In the current study, we noticed that the affected individuals from minority nationalities only comprised 5.16% of the patient group. Similarly, probands from Northeast, South, Northwest, Southwest of China all accounted for 14.51% of the patients, while patients with onset/awareness age >5 years made up 7.40% of the whole patient group, and patients with mild and moderate HL comprised 9.05% of the patients (Table 1). These figures implied that more subjects should be included from these subgroups in future investigations to enhance our knowledge of the HHL in these populations.
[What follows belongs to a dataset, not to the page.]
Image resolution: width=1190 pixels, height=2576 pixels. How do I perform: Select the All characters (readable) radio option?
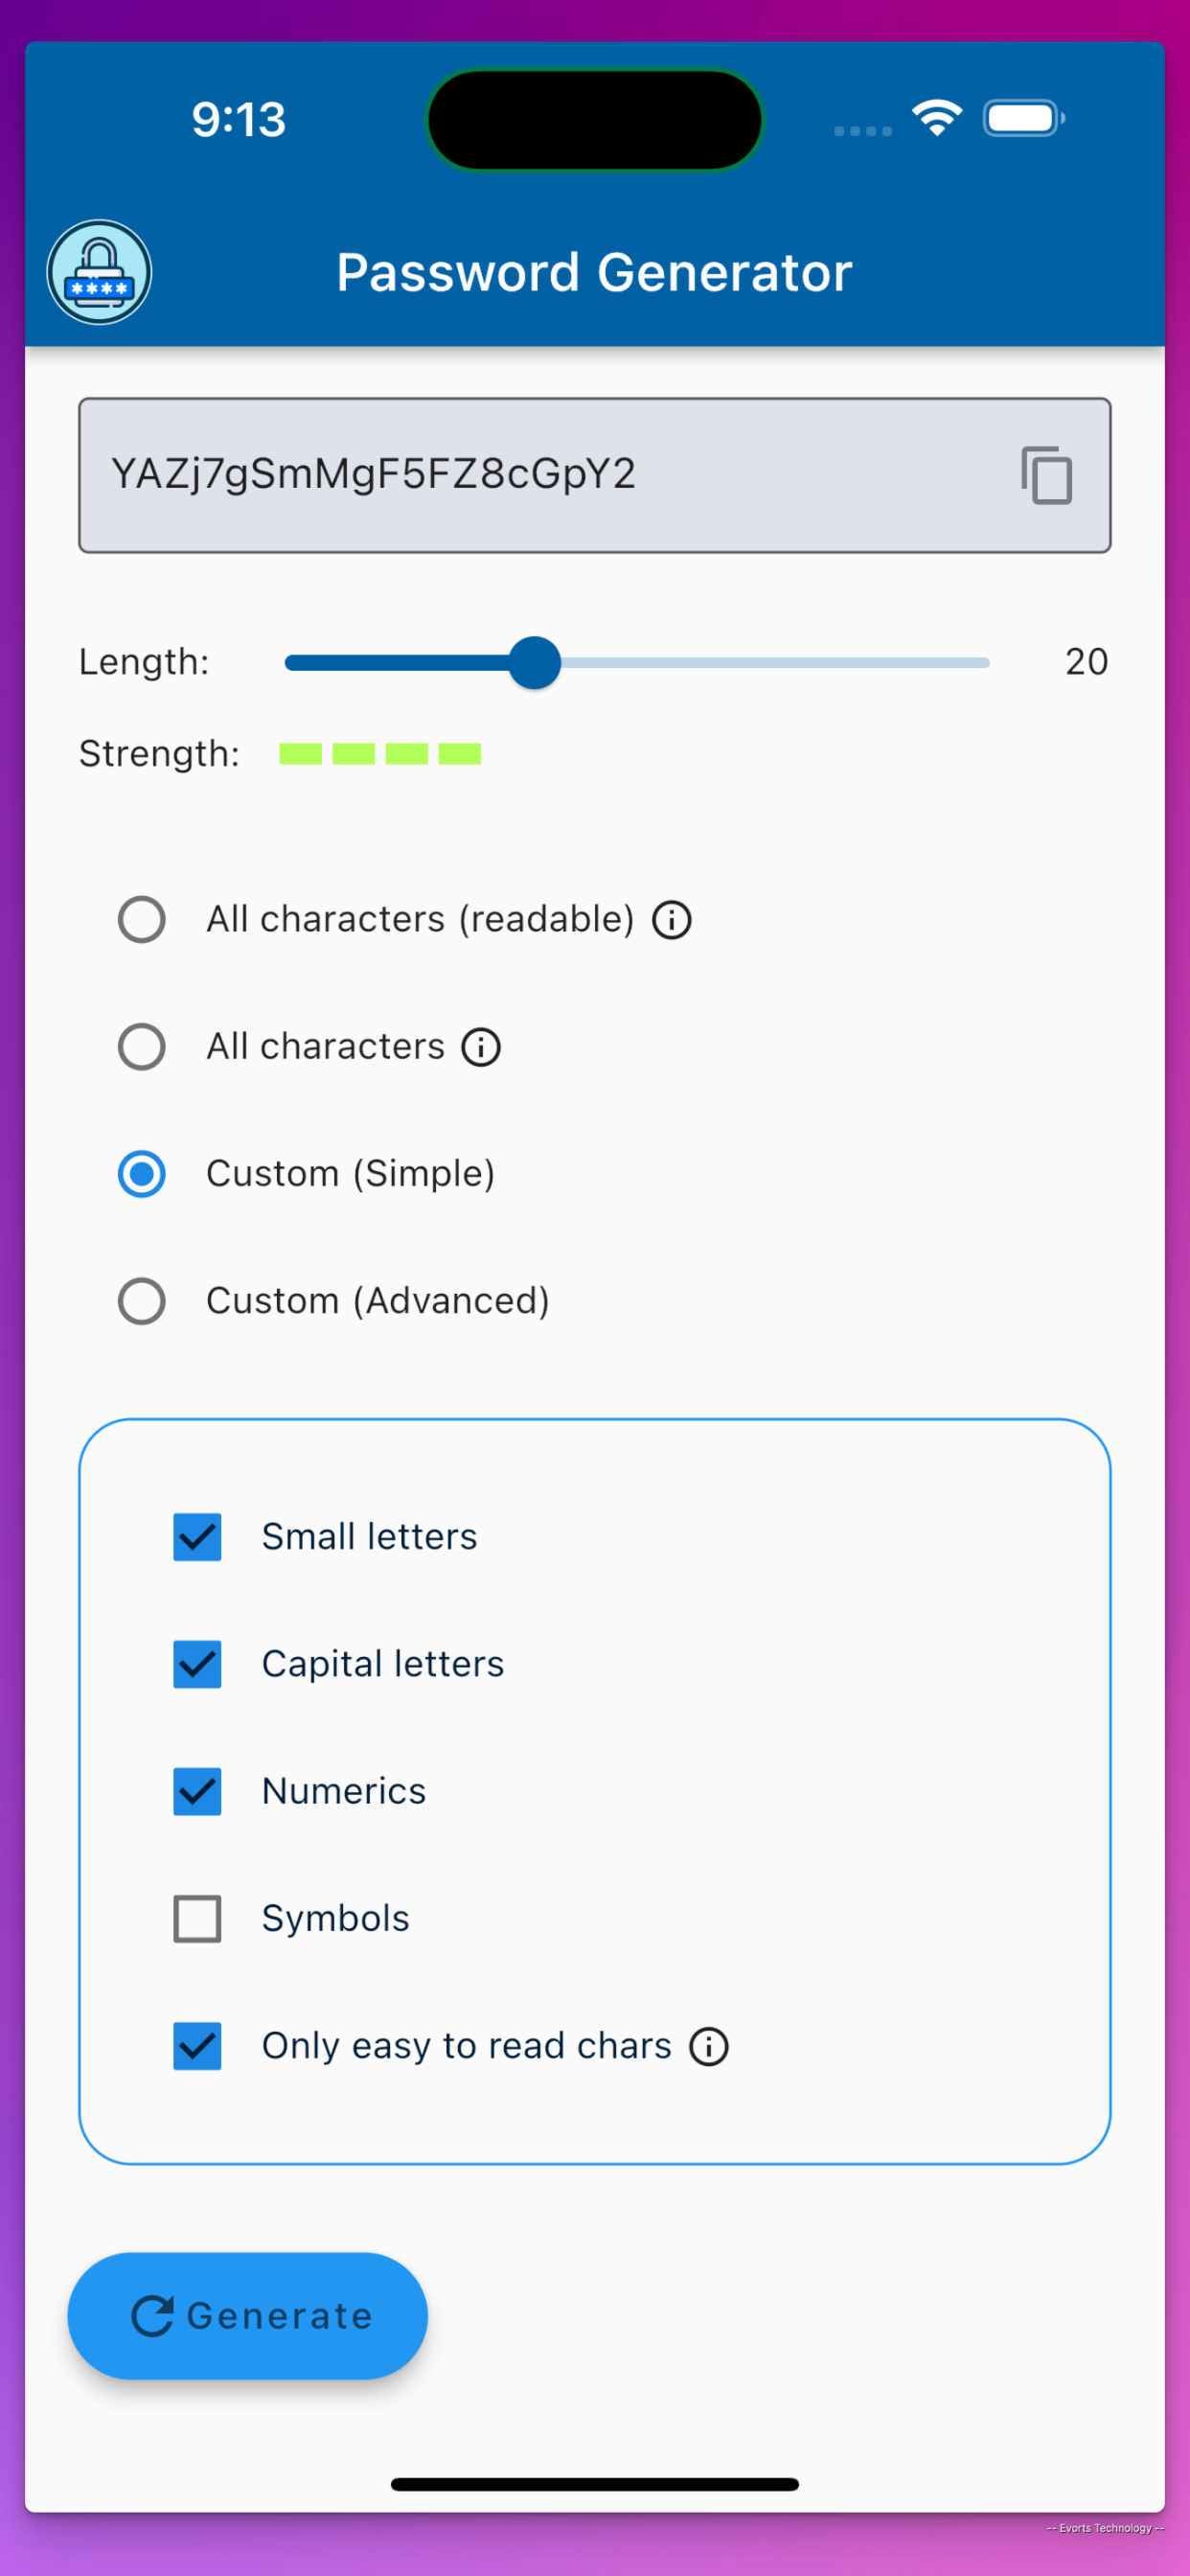tap(142, 920)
De novo variants identified in AD and X-linked HL genes

In the present study, of the 36 diagnosed patients caused by variations in AD or X-linked HL genes, 20 patients were identified as being caused by 19 de novo variations in 7 genes. For example, five variants in PTPN11 gene and three variants in CHD7 gene detected in this study were all de novo mutations. Due to lack of probands and carrier status, prenatal screening for the de novo variants is not yet available clinically. But in 2019, a study reported the non-invasive prenatal screening for a panel of causative genes for frequent dominant monogenic diseases using circulating cell-free fetal DNA [41]. This approach provided sensitivity, specificity at levels sufficient to be transferred to the clinical practice for screening of this type of variant.

Conclusion

In this study, 57.25% of the patient group had obtained positive molecular diagnoses, with 35 causative genes being involved. Of the 224 variants identified in the diagnosed patients, 83.04% (186/224) were related to AR inheritance, 12.95% (29/224) were related to AD, 3.12% (7/224) were related to X-linked, and 0.89% (2/224) were related to mitochondrial inheritance. Still, another 4.67% (48/1027) of the patients were categorized as uncertain diagnoses with at least one VUS, which indicated that more strategies were required to classify the VUS.